• Description of the task:
Across the whole listing, how many lines hold the word "agent"? Reply with the number by itself.

• Input:
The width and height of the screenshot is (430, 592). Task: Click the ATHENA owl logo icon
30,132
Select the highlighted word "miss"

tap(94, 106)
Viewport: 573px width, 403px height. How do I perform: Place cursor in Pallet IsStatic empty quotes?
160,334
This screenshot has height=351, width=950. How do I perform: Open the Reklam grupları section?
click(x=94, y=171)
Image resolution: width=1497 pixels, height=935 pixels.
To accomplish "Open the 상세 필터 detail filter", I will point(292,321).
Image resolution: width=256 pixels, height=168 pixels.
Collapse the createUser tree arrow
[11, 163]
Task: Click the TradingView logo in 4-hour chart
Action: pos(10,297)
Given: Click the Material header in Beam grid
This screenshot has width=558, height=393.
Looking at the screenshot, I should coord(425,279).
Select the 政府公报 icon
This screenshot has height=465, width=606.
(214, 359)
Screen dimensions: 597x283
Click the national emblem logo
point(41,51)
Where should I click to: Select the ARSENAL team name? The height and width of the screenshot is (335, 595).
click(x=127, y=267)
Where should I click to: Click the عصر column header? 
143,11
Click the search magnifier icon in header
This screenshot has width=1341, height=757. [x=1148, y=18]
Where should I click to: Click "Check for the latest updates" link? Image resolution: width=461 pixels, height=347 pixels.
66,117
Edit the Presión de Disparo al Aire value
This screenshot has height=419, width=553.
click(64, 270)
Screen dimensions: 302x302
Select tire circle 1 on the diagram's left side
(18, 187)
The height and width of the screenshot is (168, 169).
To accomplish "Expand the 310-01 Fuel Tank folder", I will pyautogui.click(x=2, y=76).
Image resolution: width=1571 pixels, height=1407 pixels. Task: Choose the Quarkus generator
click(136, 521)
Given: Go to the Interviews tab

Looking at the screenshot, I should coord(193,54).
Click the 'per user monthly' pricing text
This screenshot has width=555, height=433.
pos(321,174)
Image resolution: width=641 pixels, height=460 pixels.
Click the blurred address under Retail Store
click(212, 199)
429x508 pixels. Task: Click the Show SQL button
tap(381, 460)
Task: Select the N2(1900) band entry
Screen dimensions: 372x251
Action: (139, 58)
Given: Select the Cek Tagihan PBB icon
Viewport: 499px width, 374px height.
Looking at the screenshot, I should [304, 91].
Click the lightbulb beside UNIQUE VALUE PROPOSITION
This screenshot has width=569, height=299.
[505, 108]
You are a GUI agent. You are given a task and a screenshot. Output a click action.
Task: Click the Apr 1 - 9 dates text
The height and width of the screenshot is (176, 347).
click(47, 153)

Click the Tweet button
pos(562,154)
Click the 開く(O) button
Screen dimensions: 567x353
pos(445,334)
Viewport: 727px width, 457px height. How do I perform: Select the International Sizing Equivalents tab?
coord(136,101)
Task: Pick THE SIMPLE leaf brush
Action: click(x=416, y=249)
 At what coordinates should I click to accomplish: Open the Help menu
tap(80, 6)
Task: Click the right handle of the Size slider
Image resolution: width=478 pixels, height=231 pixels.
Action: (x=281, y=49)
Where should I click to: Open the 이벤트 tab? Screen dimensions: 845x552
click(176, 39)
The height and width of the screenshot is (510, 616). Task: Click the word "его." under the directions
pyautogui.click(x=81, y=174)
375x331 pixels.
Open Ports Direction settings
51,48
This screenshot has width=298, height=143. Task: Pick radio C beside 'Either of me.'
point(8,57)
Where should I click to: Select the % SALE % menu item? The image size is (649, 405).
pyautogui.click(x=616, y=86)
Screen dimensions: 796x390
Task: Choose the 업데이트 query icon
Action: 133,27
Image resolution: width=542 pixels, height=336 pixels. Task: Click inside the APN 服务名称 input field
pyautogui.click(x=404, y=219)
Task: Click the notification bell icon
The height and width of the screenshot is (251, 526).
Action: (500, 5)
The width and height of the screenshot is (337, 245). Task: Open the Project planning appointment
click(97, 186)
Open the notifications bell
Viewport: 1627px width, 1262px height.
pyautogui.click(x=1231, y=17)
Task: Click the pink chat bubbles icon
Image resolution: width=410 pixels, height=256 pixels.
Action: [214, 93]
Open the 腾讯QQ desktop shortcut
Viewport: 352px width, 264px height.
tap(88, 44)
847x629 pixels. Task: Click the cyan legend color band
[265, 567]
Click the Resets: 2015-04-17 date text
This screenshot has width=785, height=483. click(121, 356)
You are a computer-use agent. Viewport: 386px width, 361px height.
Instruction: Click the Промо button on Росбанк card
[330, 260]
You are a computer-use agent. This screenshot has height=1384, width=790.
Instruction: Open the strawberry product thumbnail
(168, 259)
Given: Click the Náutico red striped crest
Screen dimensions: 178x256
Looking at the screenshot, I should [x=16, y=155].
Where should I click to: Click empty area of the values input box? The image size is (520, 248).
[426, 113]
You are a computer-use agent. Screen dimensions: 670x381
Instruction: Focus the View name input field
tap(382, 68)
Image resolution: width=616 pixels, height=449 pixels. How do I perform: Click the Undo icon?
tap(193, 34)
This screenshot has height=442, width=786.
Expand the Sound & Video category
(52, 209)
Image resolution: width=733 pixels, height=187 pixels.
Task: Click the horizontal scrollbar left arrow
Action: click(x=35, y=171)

• Answer to this problem:
4